* _DESCRIPTION OF THE TASK_: Find the line that contains "新盛生物质发电有限公司2025年第1季排污许可证执行报告 (888, 970)". Restate it and each following line exactly, through the end of the records.

════════════════

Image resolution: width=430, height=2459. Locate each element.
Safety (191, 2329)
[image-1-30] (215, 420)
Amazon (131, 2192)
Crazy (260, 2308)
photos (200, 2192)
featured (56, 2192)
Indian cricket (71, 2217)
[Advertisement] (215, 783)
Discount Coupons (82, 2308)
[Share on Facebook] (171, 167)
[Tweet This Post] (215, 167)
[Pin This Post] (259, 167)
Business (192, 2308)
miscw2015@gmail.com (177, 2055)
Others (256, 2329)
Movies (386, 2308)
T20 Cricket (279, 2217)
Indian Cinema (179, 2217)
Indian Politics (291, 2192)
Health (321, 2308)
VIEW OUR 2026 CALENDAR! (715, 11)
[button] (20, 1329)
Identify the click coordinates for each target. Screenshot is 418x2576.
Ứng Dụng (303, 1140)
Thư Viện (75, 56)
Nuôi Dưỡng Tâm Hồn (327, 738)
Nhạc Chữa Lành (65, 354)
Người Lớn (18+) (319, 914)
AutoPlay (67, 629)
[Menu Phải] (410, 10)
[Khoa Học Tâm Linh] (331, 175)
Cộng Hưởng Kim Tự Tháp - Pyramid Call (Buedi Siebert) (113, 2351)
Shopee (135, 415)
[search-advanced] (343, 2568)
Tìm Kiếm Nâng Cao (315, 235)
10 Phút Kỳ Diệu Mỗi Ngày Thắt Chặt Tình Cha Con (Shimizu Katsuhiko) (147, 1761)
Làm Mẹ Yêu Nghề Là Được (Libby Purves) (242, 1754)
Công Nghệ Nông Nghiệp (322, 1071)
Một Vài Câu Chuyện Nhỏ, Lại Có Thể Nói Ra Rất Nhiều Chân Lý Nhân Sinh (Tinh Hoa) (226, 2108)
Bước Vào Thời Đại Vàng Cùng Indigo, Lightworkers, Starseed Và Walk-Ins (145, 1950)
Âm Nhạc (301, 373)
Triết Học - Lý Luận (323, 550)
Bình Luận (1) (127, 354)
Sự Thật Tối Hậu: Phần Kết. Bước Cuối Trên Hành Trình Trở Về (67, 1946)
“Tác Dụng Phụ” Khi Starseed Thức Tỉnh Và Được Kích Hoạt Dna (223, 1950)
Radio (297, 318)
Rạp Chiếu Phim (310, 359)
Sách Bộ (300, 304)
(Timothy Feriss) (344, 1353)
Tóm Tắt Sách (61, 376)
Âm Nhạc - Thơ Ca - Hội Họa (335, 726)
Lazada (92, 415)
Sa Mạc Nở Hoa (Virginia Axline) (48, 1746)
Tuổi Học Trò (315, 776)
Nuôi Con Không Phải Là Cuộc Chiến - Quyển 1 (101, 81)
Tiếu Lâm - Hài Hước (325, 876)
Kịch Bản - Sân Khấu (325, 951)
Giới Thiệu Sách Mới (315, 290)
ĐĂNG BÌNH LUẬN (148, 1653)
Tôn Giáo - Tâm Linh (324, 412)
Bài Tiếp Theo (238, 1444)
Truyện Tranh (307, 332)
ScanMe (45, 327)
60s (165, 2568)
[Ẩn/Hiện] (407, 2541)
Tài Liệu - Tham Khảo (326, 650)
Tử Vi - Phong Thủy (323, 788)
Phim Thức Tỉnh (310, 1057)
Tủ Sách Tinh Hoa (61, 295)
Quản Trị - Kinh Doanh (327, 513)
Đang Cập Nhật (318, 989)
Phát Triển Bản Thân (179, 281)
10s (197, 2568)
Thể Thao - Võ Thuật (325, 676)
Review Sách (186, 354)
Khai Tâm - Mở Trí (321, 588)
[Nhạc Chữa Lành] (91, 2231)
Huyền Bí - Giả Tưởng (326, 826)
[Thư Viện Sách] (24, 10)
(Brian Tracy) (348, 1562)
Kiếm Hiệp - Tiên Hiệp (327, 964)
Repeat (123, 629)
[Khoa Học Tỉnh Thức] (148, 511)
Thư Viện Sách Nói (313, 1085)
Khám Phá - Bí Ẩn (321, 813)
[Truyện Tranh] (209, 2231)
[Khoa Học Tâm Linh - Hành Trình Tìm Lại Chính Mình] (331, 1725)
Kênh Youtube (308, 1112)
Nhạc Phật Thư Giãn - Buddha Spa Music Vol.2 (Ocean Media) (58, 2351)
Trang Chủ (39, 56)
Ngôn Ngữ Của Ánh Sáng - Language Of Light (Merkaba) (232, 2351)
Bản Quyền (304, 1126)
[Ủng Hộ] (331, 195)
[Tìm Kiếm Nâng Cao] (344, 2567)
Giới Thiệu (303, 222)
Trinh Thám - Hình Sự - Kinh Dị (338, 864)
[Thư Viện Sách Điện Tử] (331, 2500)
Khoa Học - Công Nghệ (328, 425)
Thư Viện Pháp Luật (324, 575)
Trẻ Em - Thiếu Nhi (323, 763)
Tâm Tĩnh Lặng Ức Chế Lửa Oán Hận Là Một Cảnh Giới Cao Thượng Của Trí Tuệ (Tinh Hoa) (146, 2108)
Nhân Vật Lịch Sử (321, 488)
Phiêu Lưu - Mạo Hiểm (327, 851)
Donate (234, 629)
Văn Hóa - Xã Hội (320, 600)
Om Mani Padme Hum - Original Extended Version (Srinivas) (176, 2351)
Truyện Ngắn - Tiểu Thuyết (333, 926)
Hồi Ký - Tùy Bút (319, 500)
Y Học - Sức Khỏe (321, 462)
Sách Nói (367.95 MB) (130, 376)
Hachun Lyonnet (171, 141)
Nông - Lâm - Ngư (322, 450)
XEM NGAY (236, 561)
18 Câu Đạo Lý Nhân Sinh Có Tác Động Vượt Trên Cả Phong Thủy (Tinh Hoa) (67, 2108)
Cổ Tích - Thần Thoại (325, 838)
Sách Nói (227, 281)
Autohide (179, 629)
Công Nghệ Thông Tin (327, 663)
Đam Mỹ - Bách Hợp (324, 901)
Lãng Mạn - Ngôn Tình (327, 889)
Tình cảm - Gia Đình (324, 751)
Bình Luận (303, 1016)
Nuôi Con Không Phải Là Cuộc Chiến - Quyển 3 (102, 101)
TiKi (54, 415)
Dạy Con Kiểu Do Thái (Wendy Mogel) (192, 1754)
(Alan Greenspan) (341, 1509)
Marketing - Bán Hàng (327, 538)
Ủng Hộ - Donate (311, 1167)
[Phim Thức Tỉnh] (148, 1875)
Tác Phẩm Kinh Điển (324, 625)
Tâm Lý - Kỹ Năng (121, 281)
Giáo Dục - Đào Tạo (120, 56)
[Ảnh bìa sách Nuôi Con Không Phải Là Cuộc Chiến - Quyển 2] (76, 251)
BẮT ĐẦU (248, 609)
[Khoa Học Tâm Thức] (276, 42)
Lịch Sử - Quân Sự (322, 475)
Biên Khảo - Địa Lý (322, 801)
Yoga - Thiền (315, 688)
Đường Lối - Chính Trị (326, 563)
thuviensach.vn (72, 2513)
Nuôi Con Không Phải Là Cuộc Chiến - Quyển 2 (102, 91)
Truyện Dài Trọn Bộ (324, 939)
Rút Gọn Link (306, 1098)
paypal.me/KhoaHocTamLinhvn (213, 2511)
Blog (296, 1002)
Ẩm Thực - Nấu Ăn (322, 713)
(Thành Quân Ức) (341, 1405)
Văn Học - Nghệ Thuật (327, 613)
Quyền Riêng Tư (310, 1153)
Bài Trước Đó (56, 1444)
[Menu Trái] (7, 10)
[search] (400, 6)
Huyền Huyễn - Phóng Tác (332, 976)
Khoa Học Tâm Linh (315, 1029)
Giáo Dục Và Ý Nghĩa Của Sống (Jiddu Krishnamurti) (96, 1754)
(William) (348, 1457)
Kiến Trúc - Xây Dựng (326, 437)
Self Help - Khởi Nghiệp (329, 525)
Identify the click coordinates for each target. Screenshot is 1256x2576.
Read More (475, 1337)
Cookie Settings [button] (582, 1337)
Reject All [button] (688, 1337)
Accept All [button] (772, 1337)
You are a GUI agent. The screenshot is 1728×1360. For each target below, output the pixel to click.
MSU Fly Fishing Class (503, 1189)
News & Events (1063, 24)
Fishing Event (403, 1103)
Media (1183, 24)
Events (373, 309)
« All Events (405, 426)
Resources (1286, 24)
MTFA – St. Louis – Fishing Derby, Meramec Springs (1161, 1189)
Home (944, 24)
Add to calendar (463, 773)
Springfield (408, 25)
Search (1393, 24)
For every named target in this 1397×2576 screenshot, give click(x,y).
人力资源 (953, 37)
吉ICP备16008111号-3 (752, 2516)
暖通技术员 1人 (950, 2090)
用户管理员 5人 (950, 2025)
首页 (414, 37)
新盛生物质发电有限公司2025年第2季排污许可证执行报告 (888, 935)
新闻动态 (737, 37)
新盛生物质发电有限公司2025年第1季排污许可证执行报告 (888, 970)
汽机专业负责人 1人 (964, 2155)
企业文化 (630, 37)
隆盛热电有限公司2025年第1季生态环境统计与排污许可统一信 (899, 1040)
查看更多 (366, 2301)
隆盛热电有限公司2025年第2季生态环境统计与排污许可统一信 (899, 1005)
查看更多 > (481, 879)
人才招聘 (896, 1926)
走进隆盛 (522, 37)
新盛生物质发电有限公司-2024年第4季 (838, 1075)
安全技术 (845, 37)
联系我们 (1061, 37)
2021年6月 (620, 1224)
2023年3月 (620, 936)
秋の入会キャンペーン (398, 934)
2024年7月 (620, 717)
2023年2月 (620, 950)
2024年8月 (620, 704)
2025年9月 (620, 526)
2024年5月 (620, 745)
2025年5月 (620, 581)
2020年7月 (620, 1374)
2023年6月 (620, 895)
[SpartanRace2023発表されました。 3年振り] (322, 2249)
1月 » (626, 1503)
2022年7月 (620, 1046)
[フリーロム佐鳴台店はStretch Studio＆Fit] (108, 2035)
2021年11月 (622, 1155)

════════════════

* _SOLVED PROBLEM_:
新盛生物质发电有限公司2025年第1季排污许可证执行报告 (888, 970)
汽机专业负责人 1人 (964, 2155)
企业文化 (630, 37)
隆盛热电有限公司2025年第1季生态环境统计与排污许可统一信 (899, 1040)
查看更多 (366, 2301)
隆盛热电有限公司2025年第2季生态环境统计与排污许可统一信 (899, 1005)
查看更多 > (481, 879)
人才招聘 (896, 1926)
走进隆盛 (522, 37)
新盛生物质发电有限公司-2024年第4季 (838, 1075)
安全技术 (845, 37)
联系我们 (1061, 37)
2021年6月 (620, 1224)
2023年3月 (620, 936)
秋の入会キャンペーン (398, 934)
2024年7月 (620, 717)
2023年2月 (620, 950)
2024年8月 (620, 704)
2025年9月 (620, 526)
2024年5月 (620, 745)
2025年5月 (620, 581)
2020年7月 (620, 1374)
2023年6月 (620, 895)
[SpartanRace2023発表されました。 3年振り] (322, 2249)
1月 » (626, 1503)
2022年7月 (620, 1046)
[フリーロム佐鳴台店はStretch Studio＆Fit] (108, 2035)
2021年11月 (622, 1155)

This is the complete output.